At the microscopic level, based on the concept of Hebbian or associative learning, motor cortical reorganization can be induced by coupling action potentials of one motor cortical neuron with electrical stimulation impulses of another motor cortical neuron (Jackson et al., 2006; Stevenson et al., 2012). Besides electromagnetic stimulation, optogenetics is another approach to stimulate cortical tissue.

They reference the Jackson, Mavoori, and Fetz 2006 paper Long-term motor cortex plasticity induced by an electronic neural implant. In this paper, stimulation was delieverd on one electrode upon detection of action potential on another one. This was done for 17 pairs of electrodes over 8 to 9 sessions spread between 1 to 4 days. The stimulation current is just above threshold current needed to elicit a muscle response (wrist). They first measured the muscle response torque vector elicited from stimulating the recording electrode, stimulating electrode, and a control electrode.

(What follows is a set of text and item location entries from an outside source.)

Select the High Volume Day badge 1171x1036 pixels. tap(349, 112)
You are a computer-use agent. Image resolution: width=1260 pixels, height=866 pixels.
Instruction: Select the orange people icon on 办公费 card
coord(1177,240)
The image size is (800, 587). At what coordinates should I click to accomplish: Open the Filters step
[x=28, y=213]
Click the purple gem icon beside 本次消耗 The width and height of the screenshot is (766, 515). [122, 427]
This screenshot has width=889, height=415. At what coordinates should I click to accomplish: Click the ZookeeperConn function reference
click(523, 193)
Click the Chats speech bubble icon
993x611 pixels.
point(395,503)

After conditioning, they showed that the response vector elicited from stimulating the recording electrode has has shifted toward the response vector of the stimulating electrode. Meanwhile, the control electrode response vector does not change significantly. This results seems consistent with the second neuron firing in sync with the first neuron. Furhter, varying the lag betweeen record and stimulation has an effect on this shift, consisten with spike-timing dependence. The authors then suggest that this can be a method to induce “artifical synapses”. While the use of even cortical stimulation to selectively strengthening specific neural pathways during rehab is not a brand new idea, the ability to create artificial connections is crazy cool for BMI.

In BMI, we know exactly (exaggeration) what signals will be mapped by a decoder to movement commands for a BMI. This means if we use a random decoder assigning weights to the units recorded at the different electrodes, we can potentially apply stimulation at those electrodes according to our decoding weight matrix to enhance the BMI skill acquisition.

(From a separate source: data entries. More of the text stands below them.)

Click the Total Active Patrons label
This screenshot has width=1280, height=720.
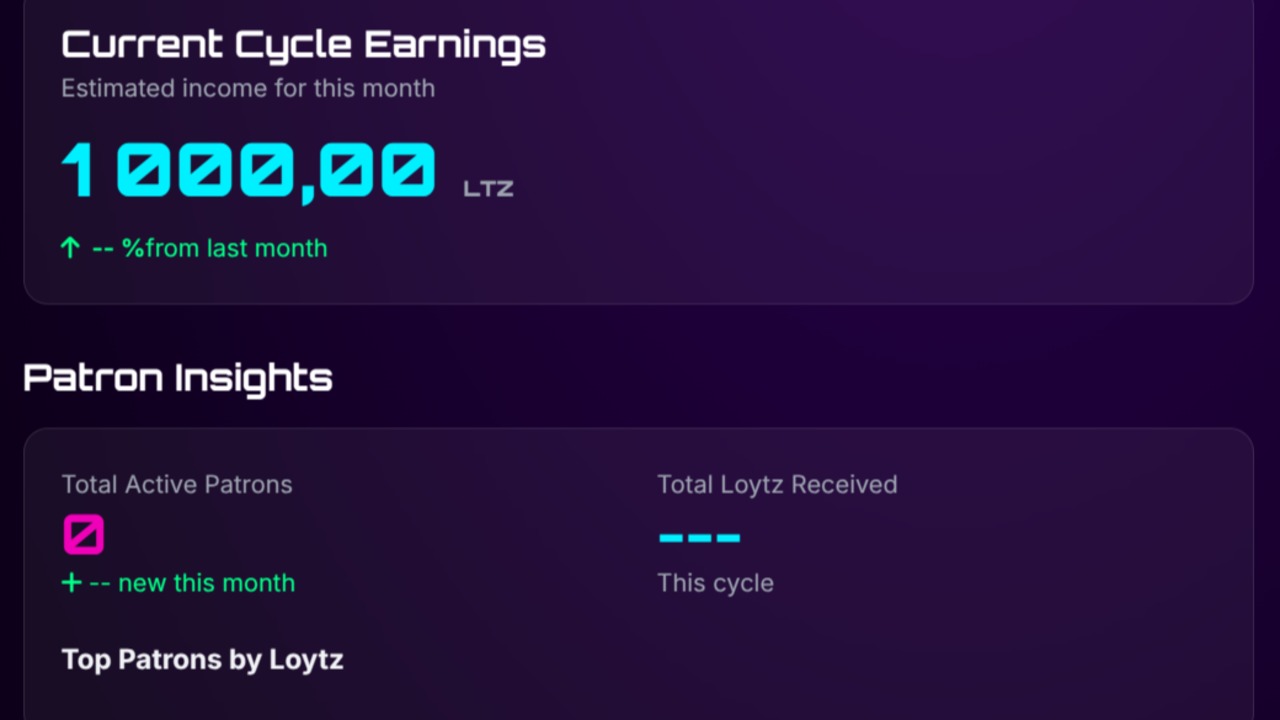click(177, 485)
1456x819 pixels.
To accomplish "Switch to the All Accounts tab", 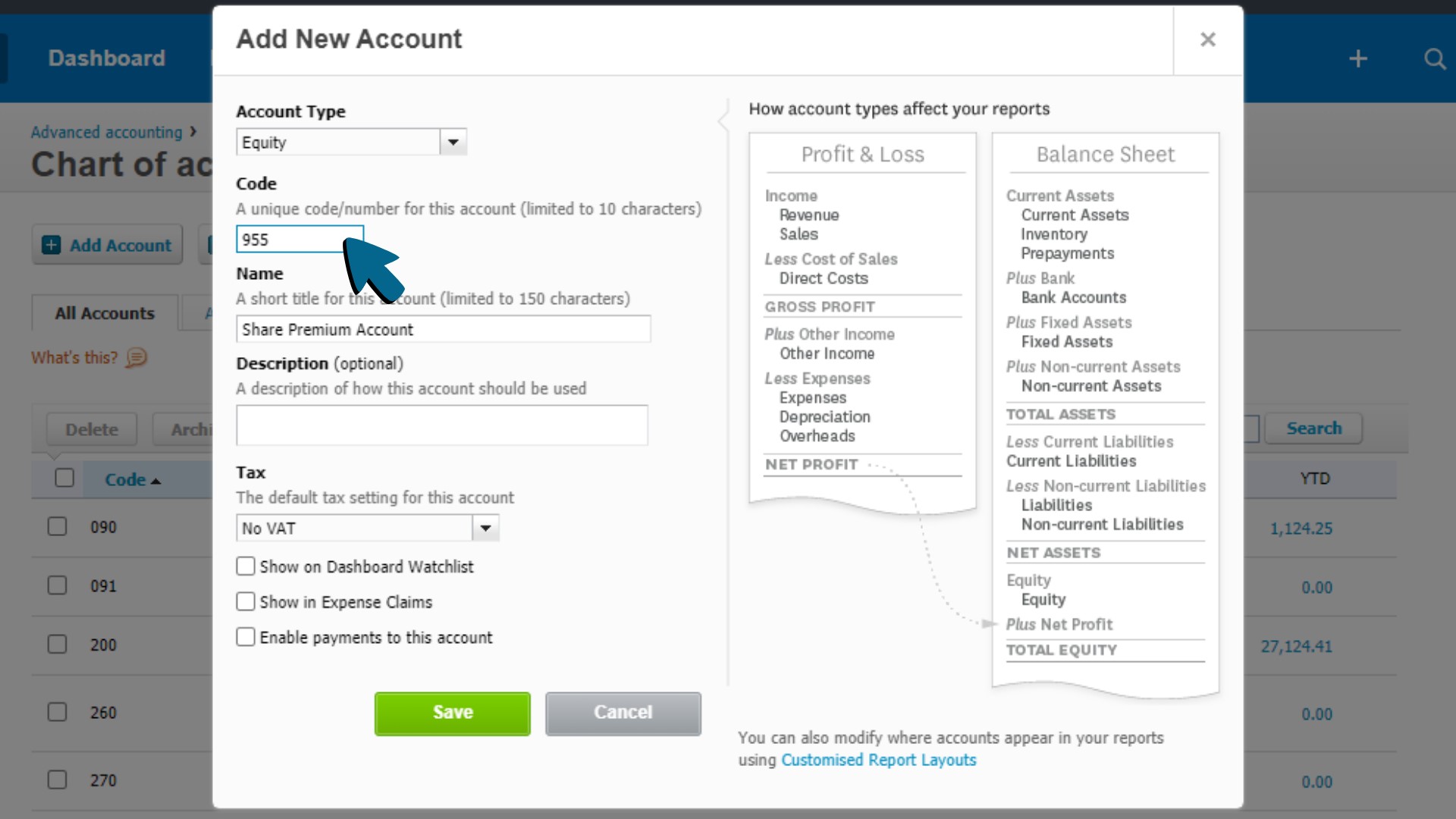I will 104,312.
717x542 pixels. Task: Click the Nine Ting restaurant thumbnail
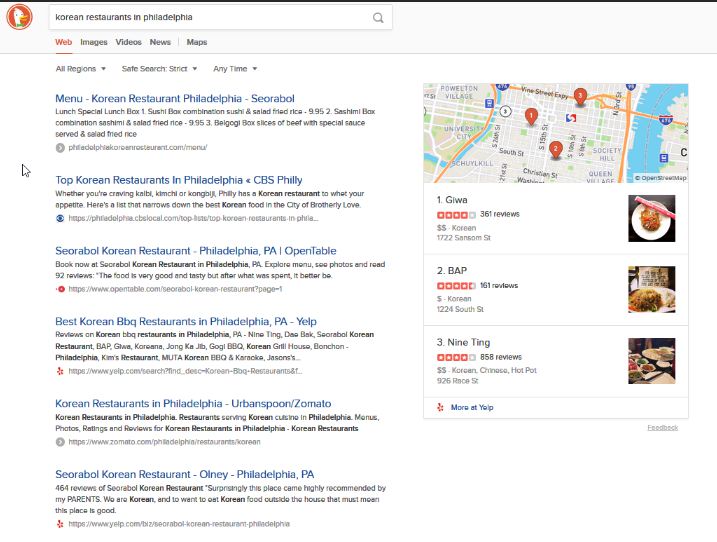[652, 362]
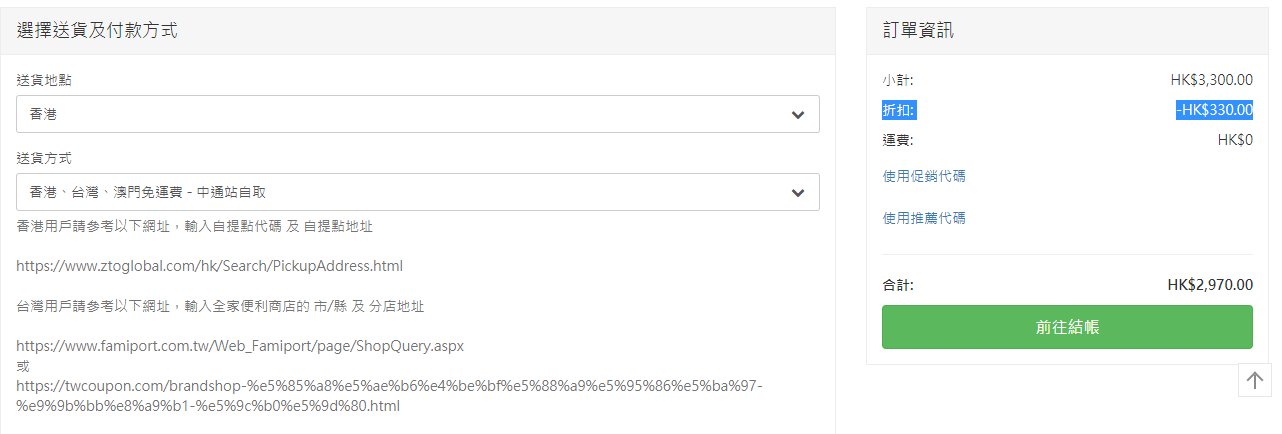Click the green 前往結帳 checkout button

click(x=1067, y=327)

A more recent study from Fetz’ group Paired stimulation for spike-timing-dependent plasticity in primate snesorimotor cortex uses slightly different approach to induce STDP. They first map out connections between neurons near implanted pairs of electrodes, judging from the measured LFP in response to stimulation. Neuron A is putatively pre-synaptic, Neuron B post-synaptic, and Neuron C has recurrent connections with both of them and serves as a control. During conditioning they stimulated A then followed by B. The results again measured the evoked EP for A->B, B->A, and all to C.

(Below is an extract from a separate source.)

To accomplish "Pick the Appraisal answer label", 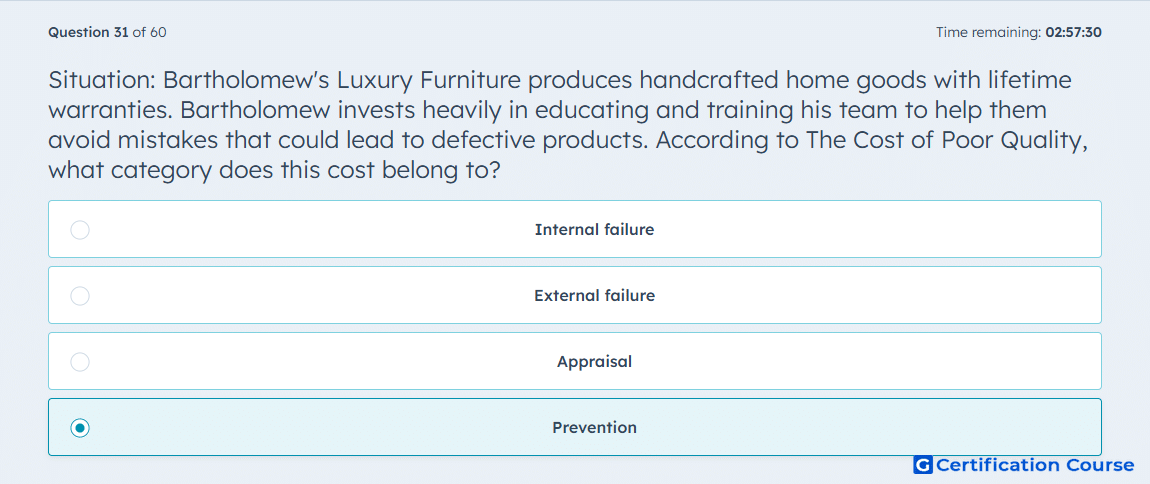I will coord(594,362).
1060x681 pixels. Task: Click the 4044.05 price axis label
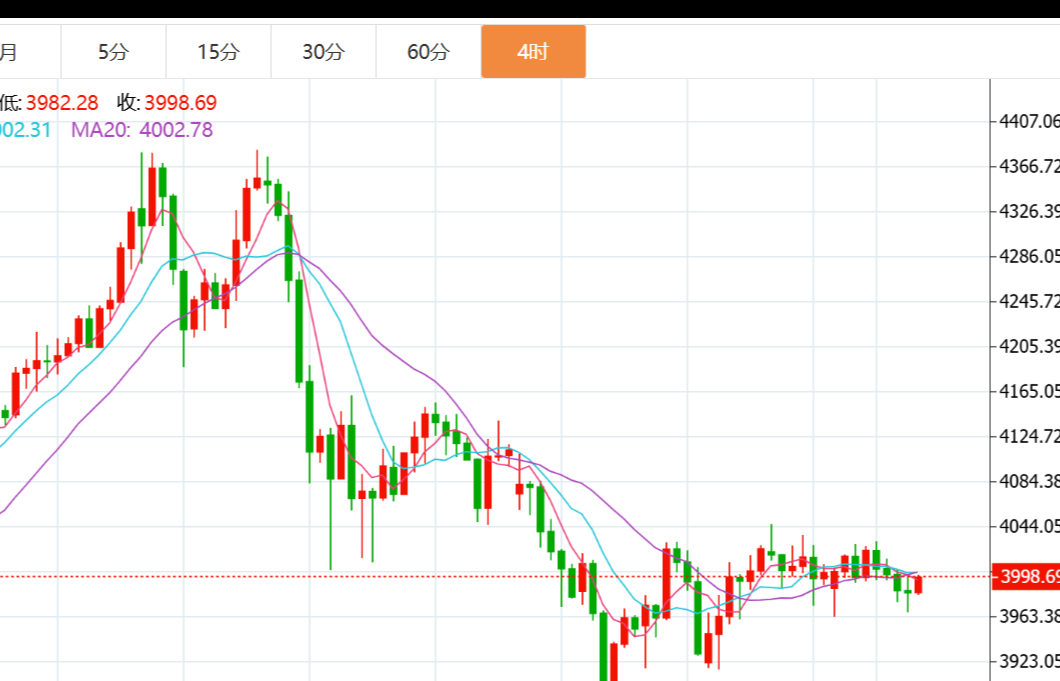[1029, 526]
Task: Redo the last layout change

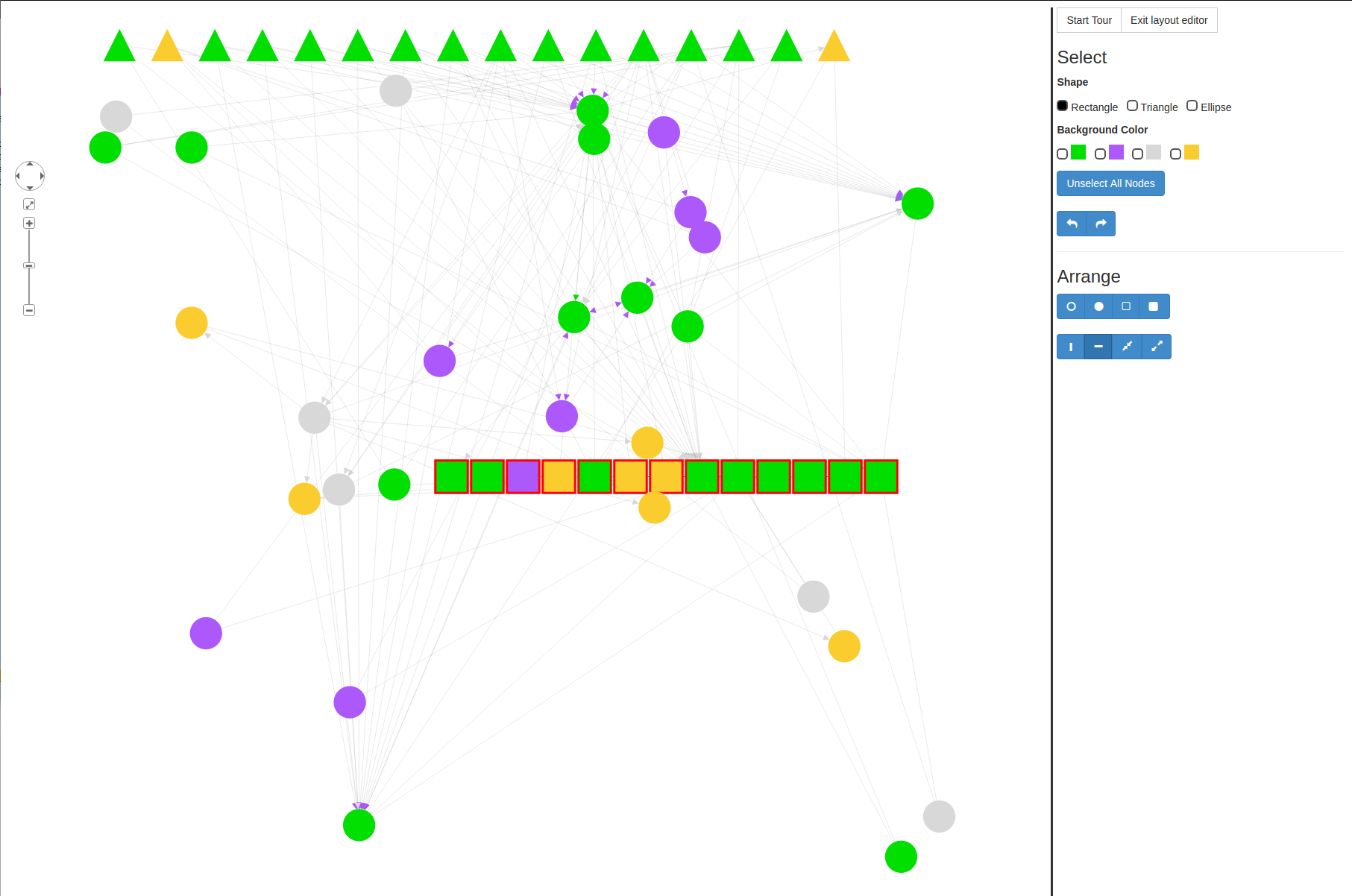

Results are mixed: 2 out of 15 pairs showed increased EP in A->B direction. Network changes were seen – neurons near the implanted area not involved in paired-stimulation also showed changes in their EP. Some showed depressed EP. Conditioning with spike-triggered stimulation from the 2006 study produced a larger proportion of positive plasticity effects than paired electrical stimulation and the authors propose possible mechanisms:

  1. Stimulating at site A rather than using recorded trigger spikes would have activated a larger population of more diverse cell types and consequently can recurit a broad range of plasticity mechanisms, such as anti-Hebbian effects.

  2. The triggering spikes in 2006 study occured in association with normal behavior, whereas the paired stimulation was delivered in a preprogrammed manner independently of the modulation of local activity with movements or sleep spindles.

  3. Most importantly, the 2006 study measured plasticity effects in terms of behavior, rather than EP.

So, looks like behavior is important and spike-triggered stimulation may result in better plasticity mechanisms, I hypothesizie.. Ideally, stimulation specificity afforded by optogenetics may be a better tool to study this effect.

And apparently someone in our group from 2010-2012 had a similar idea about using stimulation to assit in BMI skill acquisition, and the results were bad, resulting in mastering-out.. So I better put this on the back burner.